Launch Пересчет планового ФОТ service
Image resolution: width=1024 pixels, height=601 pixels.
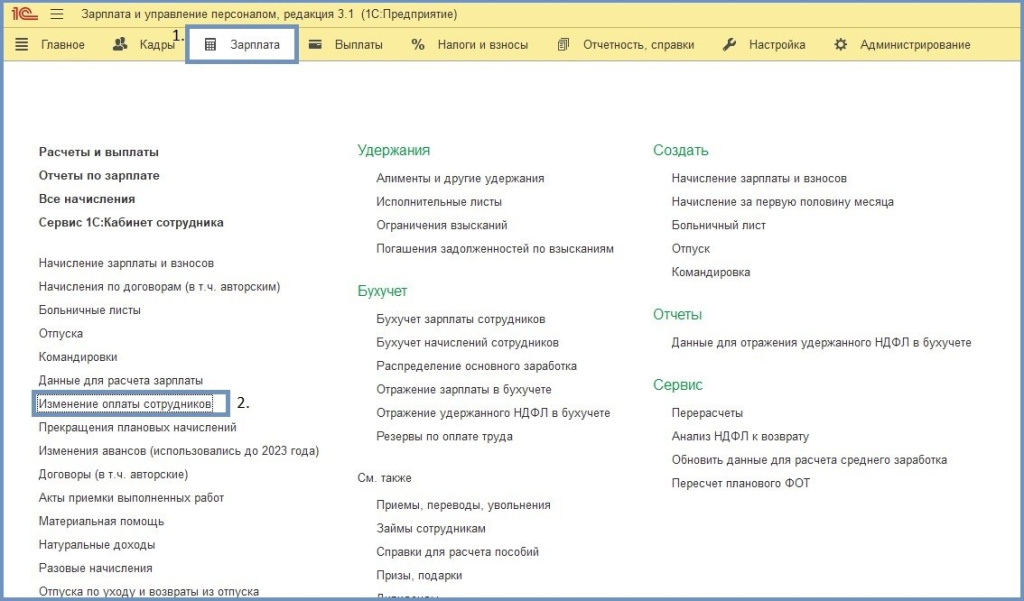click(x=741, y=484)
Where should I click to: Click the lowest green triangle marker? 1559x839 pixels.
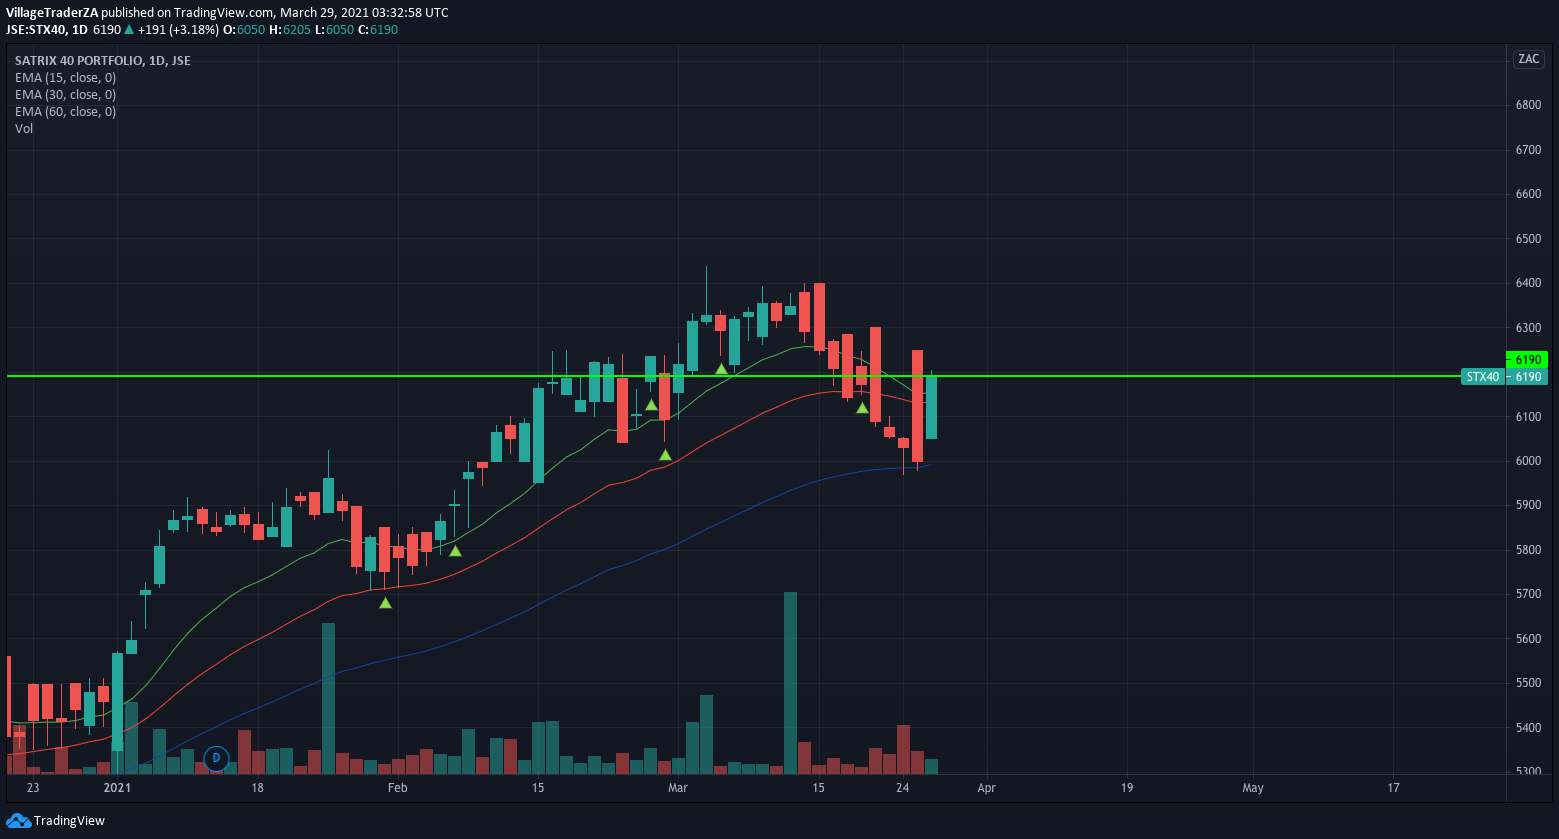tap(385, 602)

.....

Problem requirements: Copy word for word every line from the one holding "Where should I" to the end of the listing, both ends included, but do not copy any pictures.

Response to the task:
Where should I click to: Click the lowest green triangle marker? 1559x839 pixels.
tap(385, 602)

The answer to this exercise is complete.